#### [STATED TASK]
Output the records from the line containing "Filter sites by Typography tag" up to and including the last line of the records, reproducing those lines exactly.

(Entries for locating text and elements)
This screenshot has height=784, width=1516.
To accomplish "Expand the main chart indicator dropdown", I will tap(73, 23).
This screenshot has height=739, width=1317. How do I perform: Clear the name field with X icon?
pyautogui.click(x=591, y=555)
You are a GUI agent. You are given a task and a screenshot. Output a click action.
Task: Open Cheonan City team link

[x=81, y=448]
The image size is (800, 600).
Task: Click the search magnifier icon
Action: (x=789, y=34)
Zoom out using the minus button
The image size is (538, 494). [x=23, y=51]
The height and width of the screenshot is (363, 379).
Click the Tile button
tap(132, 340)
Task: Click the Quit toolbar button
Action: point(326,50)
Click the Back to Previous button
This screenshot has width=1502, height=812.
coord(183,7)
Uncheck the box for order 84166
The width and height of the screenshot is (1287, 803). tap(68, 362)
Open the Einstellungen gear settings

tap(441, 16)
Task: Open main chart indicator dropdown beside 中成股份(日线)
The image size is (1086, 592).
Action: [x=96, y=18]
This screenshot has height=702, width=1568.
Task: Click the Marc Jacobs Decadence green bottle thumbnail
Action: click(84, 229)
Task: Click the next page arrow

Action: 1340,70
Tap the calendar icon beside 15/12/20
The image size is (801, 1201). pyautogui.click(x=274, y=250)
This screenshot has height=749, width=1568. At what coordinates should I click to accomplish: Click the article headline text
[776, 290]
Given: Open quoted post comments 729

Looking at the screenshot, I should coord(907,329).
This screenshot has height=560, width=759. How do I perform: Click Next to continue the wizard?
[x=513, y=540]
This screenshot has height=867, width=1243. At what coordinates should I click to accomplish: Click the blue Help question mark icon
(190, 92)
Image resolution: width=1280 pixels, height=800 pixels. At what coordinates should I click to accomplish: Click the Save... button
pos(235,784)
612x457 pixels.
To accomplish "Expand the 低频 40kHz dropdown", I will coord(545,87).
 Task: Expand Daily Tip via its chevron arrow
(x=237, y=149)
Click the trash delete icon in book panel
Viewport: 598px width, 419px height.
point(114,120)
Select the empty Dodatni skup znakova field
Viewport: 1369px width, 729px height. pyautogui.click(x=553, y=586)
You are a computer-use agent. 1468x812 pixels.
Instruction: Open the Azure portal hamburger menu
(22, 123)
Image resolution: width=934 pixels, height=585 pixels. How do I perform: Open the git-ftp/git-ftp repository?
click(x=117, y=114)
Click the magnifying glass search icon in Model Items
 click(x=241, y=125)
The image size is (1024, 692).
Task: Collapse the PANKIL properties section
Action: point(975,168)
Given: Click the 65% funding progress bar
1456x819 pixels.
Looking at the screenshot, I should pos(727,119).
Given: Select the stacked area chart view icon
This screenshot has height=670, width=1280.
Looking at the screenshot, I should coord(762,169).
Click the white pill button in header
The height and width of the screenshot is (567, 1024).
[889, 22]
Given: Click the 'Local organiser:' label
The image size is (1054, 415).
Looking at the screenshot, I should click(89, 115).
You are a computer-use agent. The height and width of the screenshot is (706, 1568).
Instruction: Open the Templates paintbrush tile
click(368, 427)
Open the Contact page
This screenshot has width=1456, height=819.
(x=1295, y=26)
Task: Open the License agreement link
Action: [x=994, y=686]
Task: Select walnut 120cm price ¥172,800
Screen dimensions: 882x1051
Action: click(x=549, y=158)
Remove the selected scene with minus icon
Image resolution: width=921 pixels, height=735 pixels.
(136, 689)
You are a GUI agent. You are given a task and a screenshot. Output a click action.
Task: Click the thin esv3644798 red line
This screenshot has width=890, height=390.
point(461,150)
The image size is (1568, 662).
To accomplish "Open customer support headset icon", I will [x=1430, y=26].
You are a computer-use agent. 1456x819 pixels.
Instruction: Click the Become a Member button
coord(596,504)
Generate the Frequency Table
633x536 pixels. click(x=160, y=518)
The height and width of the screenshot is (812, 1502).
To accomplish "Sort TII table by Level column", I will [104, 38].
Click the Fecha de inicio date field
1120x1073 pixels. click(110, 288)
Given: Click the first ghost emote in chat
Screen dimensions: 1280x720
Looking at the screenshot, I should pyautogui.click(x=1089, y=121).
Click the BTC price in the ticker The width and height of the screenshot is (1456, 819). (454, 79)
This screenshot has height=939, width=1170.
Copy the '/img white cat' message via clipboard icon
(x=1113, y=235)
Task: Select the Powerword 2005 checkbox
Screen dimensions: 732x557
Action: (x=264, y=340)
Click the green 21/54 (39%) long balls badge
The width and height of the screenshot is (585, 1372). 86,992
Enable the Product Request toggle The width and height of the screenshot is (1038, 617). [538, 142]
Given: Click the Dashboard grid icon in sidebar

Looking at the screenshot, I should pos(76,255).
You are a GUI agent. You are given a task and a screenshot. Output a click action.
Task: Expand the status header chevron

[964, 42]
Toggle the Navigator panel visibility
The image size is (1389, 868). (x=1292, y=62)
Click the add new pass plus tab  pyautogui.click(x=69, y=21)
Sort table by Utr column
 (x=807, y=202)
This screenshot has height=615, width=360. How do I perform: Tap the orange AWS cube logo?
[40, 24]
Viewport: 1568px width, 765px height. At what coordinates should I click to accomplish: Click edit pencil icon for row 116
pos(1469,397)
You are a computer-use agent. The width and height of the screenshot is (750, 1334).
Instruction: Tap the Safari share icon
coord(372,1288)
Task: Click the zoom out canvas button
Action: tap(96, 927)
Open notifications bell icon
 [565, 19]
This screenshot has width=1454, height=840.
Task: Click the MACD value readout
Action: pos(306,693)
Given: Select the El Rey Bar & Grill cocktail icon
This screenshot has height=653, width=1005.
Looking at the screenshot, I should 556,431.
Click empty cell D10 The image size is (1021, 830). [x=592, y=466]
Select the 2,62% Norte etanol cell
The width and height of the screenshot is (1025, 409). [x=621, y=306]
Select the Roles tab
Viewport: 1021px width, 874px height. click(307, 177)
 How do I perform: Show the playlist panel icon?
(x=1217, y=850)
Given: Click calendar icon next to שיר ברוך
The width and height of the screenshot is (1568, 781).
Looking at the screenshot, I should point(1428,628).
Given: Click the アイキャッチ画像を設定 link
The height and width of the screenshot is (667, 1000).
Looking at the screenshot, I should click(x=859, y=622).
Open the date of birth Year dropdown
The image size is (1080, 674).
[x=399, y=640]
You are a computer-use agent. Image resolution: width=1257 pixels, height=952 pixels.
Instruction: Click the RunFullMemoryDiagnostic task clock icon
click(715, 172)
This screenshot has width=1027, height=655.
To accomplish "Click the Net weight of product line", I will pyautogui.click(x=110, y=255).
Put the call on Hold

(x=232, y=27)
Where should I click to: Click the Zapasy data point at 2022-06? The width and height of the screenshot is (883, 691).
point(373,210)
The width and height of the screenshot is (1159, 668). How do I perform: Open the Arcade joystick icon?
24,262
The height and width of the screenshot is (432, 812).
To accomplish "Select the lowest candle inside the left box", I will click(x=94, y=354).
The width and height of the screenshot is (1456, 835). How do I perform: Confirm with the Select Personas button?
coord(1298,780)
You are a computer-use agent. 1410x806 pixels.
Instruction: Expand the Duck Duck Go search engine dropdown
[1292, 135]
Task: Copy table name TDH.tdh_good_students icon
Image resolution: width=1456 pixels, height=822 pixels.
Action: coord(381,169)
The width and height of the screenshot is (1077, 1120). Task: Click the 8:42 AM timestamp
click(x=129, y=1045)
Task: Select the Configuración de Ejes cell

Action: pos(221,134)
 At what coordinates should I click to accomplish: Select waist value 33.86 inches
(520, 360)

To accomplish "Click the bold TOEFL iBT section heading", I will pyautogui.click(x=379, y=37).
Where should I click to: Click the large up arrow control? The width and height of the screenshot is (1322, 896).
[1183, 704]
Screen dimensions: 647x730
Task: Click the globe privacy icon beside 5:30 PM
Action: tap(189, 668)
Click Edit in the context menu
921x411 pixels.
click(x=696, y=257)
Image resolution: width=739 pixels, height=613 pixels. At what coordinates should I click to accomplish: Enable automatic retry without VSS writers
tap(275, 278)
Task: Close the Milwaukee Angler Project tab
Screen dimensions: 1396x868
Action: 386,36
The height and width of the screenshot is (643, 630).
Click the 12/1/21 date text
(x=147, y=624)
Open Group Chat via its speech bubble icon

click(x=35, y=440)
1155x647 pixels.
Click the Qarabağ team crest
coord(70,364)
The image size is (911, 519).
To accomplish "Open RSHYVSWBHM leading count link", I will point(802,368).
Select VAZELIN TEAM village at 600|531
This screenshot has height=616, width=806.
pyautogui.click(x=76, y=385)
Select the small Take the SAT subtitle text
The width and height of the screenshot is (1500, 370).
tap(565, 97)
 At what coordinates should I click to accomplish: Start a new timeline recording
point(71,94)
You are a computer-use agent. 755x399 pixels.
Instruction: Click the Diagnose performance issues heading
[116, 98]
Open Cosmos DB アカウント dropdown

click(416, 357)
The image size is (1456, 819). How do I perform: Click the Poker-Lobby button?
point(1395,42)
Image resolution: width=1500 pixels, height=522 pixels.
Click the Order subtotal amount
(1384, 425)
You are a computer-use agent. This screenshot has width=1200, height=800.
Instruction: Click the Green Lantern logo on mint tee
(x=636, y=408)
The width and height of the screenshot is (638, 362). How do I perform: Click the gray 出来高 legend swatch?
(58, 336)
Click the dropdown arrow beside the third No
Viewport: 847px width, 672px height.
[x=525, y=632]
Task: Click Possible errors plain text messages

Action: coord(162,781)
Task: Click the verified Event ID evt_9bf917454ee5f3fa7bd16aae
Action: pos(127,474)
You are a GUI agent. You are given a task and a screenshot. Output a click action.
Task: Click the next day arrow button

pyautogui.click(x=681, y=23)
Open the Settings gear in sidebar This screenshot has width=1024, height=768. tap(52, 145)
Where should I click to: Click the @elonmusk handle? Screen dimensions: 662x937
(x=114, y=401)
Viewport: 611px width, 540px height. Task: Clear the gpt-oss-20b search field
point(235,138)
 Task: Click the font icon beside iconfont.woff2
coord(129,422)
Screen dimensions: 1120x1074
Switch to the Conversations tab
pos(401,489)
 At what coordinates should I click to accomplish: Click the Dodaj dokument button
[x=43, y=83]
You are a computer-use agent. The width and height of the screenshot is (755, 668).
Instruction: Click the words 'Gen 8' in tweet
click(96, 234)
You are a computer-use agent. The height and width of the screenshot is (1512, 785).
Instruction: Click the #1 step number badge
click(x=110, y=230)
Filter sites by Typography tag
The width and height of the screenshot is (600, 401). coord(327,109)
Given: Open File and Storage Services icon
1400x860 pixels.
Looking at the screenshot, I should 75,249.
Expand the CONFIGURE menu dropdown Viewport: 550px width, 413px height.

#### [SOLUTION FOR THIS TASK]
Filter sites by Typography tag
The width and height of the screenshot is (600, 401). coord(327,109)
Given: Open File and Storage Services icon
1400x860 pixels.
Looking at the screenshot, I should 75,249.
Expand the CONFIGURE menu dropdown Viewport: 550px width, 413px height.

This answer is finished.